Dentists don’t want to spoil all the fun. Most give out some type of candy on Halloween, though they consider some treats “less worse” than others.
Halloween candy
/ Source: TODAY

What’s scarier than a ghostly, dark Halloween night? A mouth full of ghoulish teeth after a bacchanal of sweets, followed by a frightening visit to the dentist.

“I see what happens every day when kids eat a lot of candy,” Dr. Mary Hayes, a pediatric dentist in Chicago, told TODAY. “The process of decay peaks within 20 minutes of eating a sugary snack… (and) the results linger in there for hours afterwards.”

You know what's next: cavities and worse. Still, dentists don’t want to spoil all the fun. More than 76 percent give out some type of candy on All Hallows’ Eve, according to an American Dental Association survey of more than 200 members.

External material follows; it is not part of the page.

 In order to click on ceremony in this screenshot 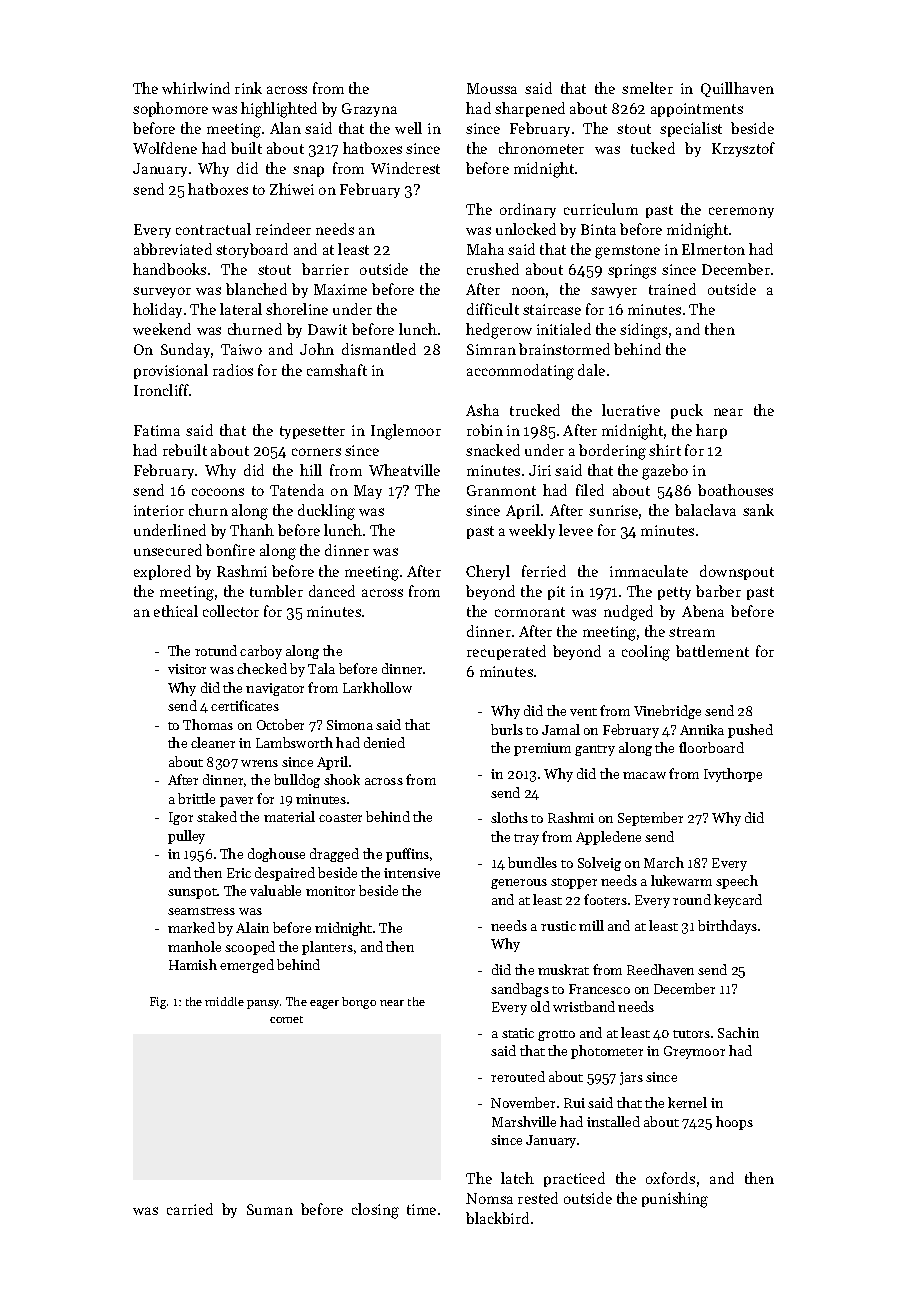, I will do `click(741, 212)`.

American Dental Association survey of dentists about Halloween candy
Courtesy American Dental Association

Some treats are “less worse” than others, said Hayes, who is also an ADA spokeswoman. Here’s what families need to know:

The candy dentists call 'your best bet':

There’s pretty much only one item on the list: Chocolate. (Yay!) The ADA says this favorite treat washes off teeth easier than other types of candy. Chocolate also has oils that actually decrease the activity of the bacteria that cause decay, Hayes added. Darker chocolate is better because there’s less sugar in it.

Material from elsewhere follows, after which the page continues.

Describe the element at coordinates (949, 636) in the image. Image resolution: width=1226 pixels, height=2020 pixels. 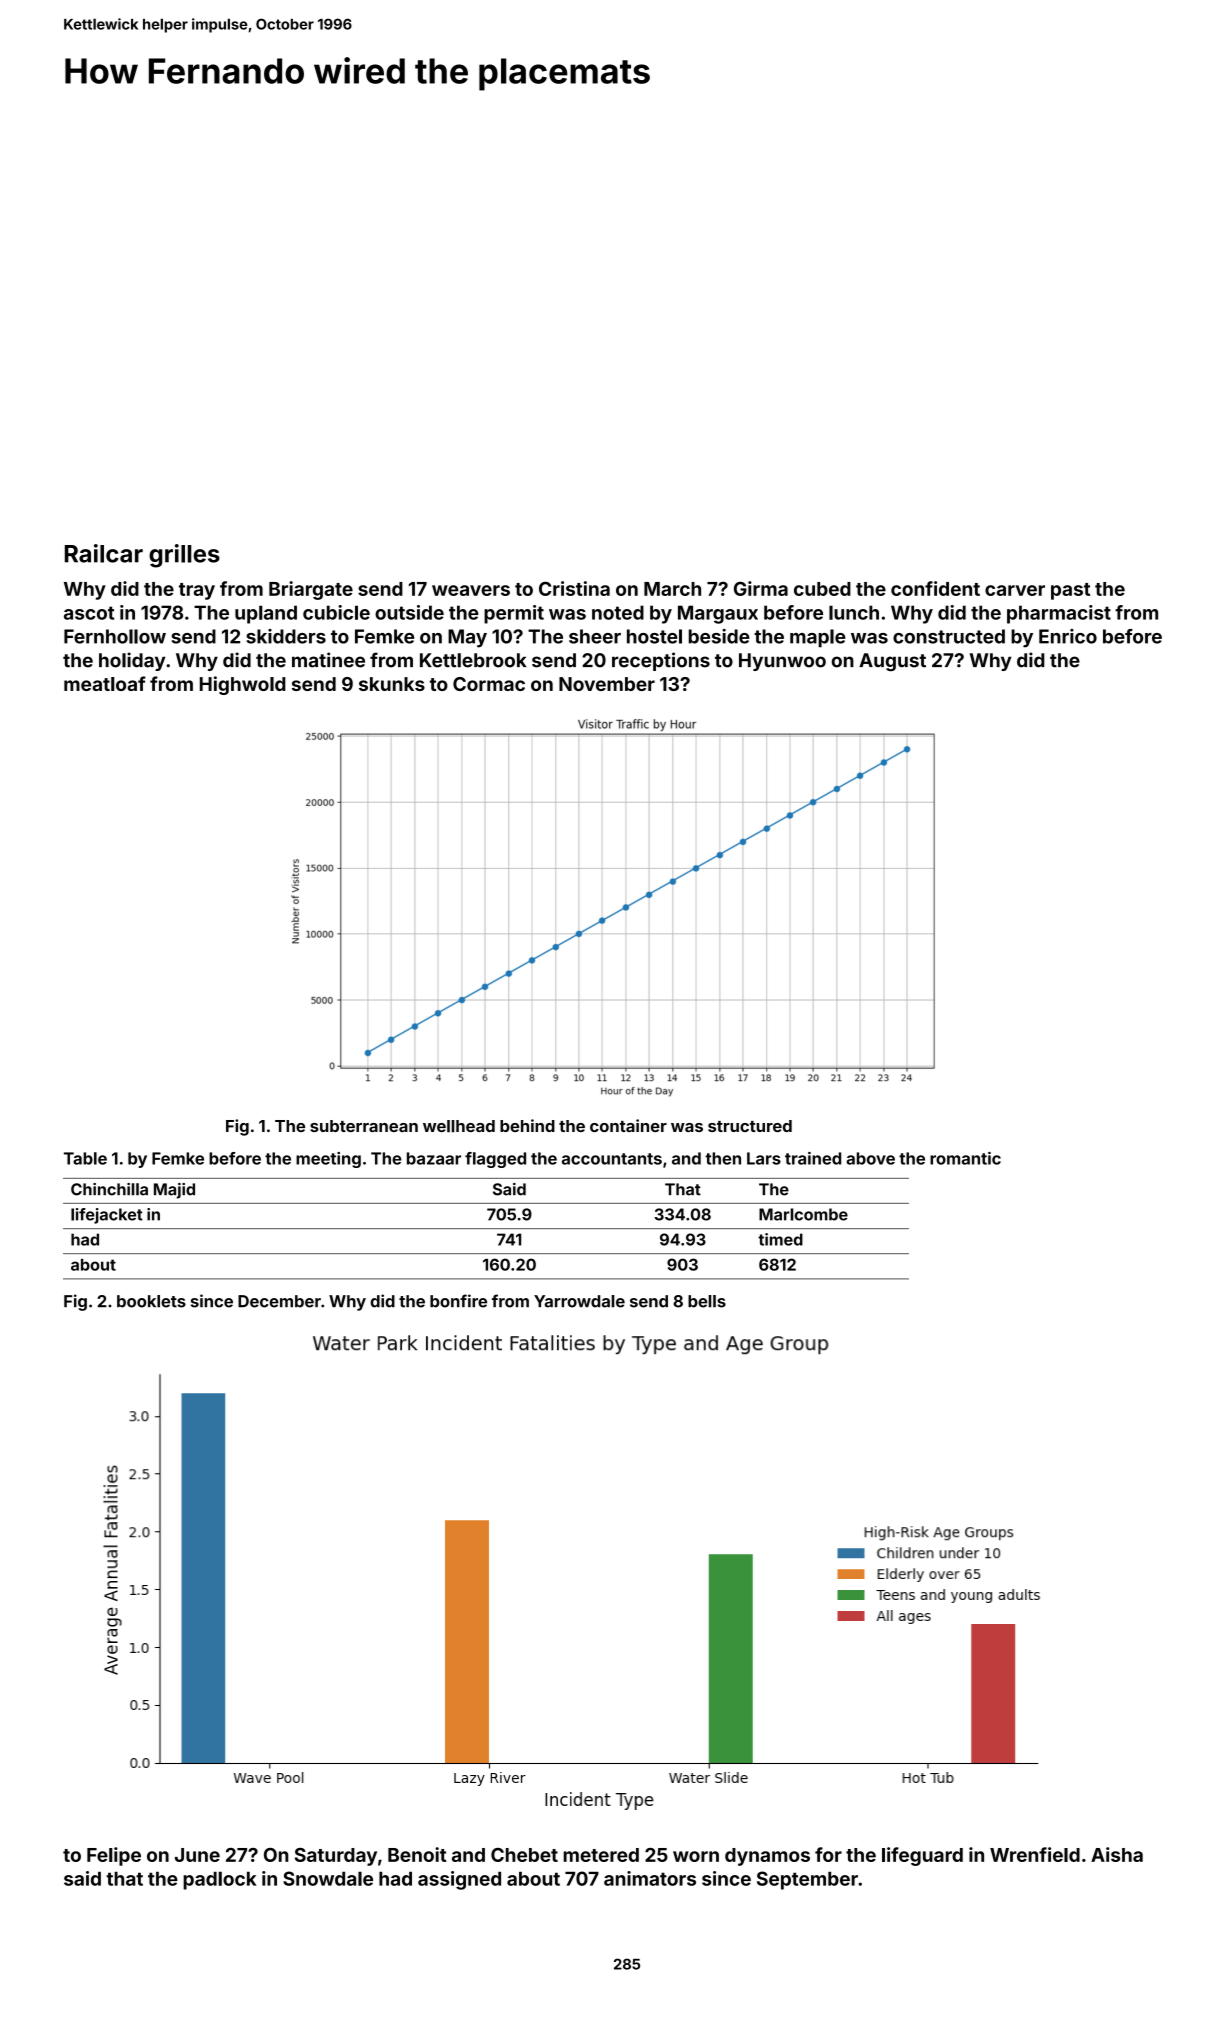
I see `constructed` at that location.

The candy dentists would not give out:

The list gets much longer in this category:

Hard candy: It’s pure sugar and you tend to keep it in your mouth for a longer period of time, the ADA notes. Plus, you can break your teeth if you try to crunch an undissolved piece.

Gummy candy: The same soft gel-like texture that makes it fun to eat also means it clings to your teeth.

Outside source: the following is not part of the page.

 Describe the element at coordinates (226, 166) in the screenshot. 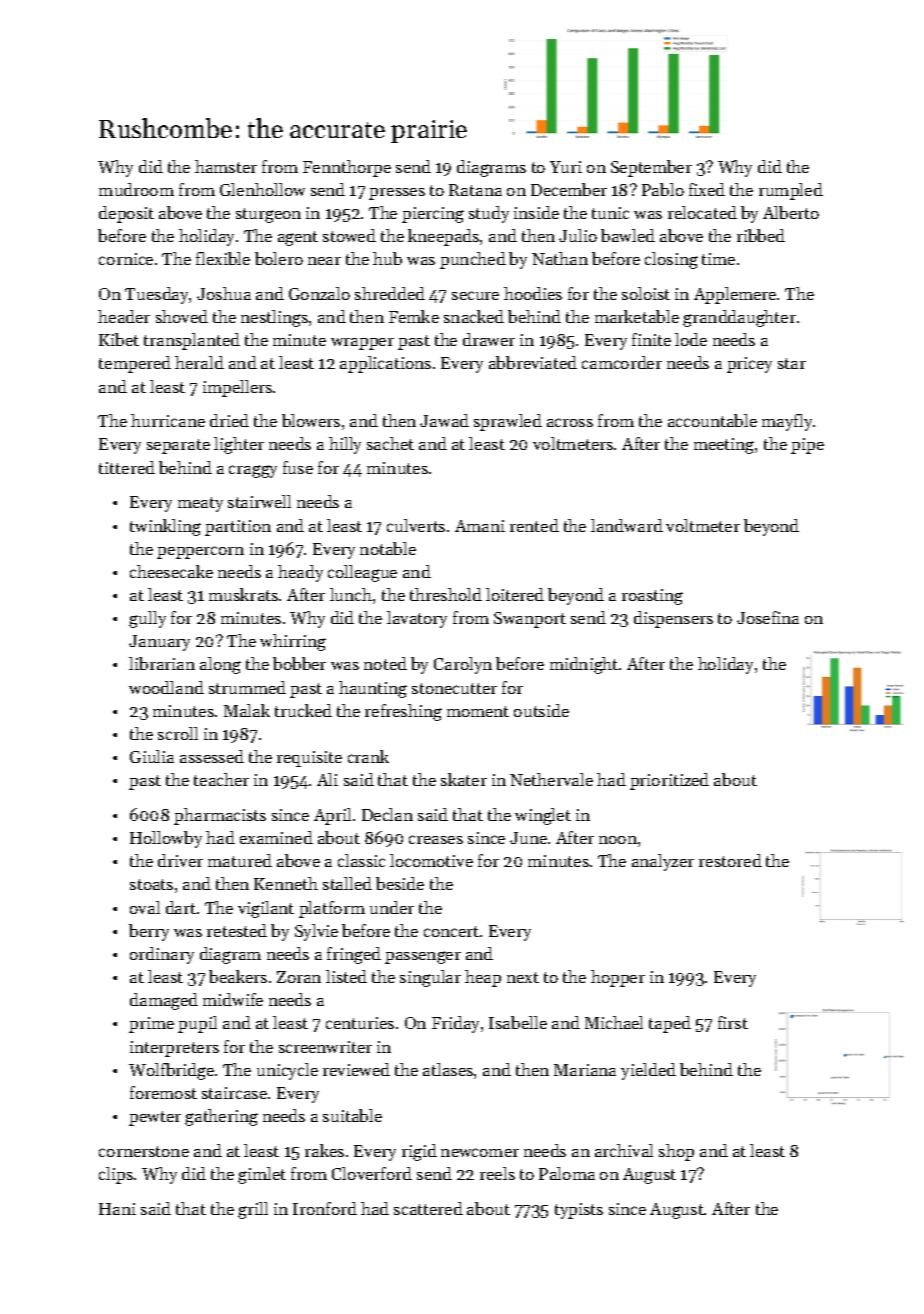

I see `hamster` at that location.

Caramel: It’s also sticky and harder to remove.

Sour candy: Sour means it’s very acidic, Hayes said. “In acid, the bacteria can work even more efficiently,” she noted. “Acidic things that we eat change the pH of the mouth and… it’s a higher risk of decay.”

How to keep teeth healthy on Halloween (and every day):

Hayes tells kids it’s OK to have a piece of candy or chocolate or a treat, as long as they know they need to brush it off their teeth. That goes for adults, too. You’re giving the bacteria in your mouth a huge treat by eating sugar, which the bugs use to produce acid and make decay.

Here’s how to prevent those ghoulish teeth on Halloween night:

Drink some water: It’ll wash away the acid and push around any food debris that’s left in your mouth. Take a sip periodically to break up the candy frenzy.

Chew sugarless gum: The big thing that works in our favor against decay is saliva, Hayes said. When you chew gum, you produce saliva and that helps neutralize the acid in the mouth. Check with your pediatrician to see when your child is old enough to chew gum.

Bush and floss teeth thoroughly: Hayes recommended parents do a mouth inspection and actually look into their child’s mouth to see if there are bits of candy stuck on the teeth. She also advised them to directly supervise a child’s brushing, especially if he’s under 6, because many kids simply don’t know how to do it well.